Payloads for peace dropped over provinces

In a novel approach to peacemaking, Thai warplanes dropped millions of folded paper cranes over the country’s troubled southern provinces, expressing hope for an end to the separatist violence that has killed hundreds in the Muslim-dominated region.

Prime Minister Thaksin Shinawatra declared the origami-style missives a success, saying they had an “enormous positive psychological effect,” reminding southerners they are part of Thai society and their countrymen care for them.

Even so, the campaign didn’t stop the violence. A 22-pound bomb was discovered — and safely defused — Sunday on a road crowded with people waiting to gather the paper cranes, a peace symbol borrowed from Japan and familiar to most Asians.

Pakistan

UNICEF chief: 170M children malnourished

Lack of food and education still afflict millions of children around the world, with nearly 10 million youngsters under age 5 dying each year from preventable diseases, the U.N. children’s agency said Sunday.

UNICEF chief Carol Bellamy underlined the challenges of improving primary health care for children on a global basis as she opened an international conference in the Pakistani capital to encourage volunteers to help at aid agencies and in government programs.

“Children under the age of 5 are still dying at a rate of nearly 10 million a year from preventable causes like diarrhea, measles and acute respiratory infections,” said Bellamy, who arrived Sunday in Islamabad for a three-day visit.

More than 170 million children globally remain malnourished, she said.

Turkey

Russian leader makes first visit to nation

President Vladimir Putin made the first official visit by a Russian leader to Turkey on Sunday, looking to strengthening an economic relationship that is turning a country that has been a foe since the times of the Ottomans and the czars into a newfound trading partner.

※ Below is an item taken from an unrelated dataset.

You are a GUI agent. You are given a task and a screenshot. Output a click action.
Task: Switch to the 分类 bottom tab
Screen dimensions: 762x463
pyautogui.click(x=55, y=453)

Putin was to have dinner with President Ahmet Necdet Sezer before official talks today.

Russia has urged Turkey to crack down on charities it claims channel money and weapons to Chechen rebels. In an apparent gesture to Putin, Turkish authorities apprehended nine suspected Chechen militants and three pro-Chechen Turks last week, and the Anatolia news agency reported Sunday that police had linked them to al-Qaida.

Colombia

Drug trafficking suspect claims innocence

Gilberto Rodriguez Orejuela, the most powerful Colombian drug trafficker ever extradited to the United States, said he was not guilty in an interview made shortly before he was flown to Miami over the weekend.

Rodriguez Orejuela, 65, is charged, along with his brother, Miguel, with running a drug network responsible for producing 80 percent of the U.S. cocaine supply in the 1990s. He was flown Saturday to Miami, where he is in jail awaiting his first court hearing today.

“I feel innocent of the charges they are making against me, and I will respond to them,” Rodriguez Orejuela said in the interview with the radio station W, a portion of which was published Sunday by the newspaper El Tiempo. He was referring to accusations by U.S. prosecutors.

The drug cartel leader has spent nearly a decade in prison in Colombia before his extradition.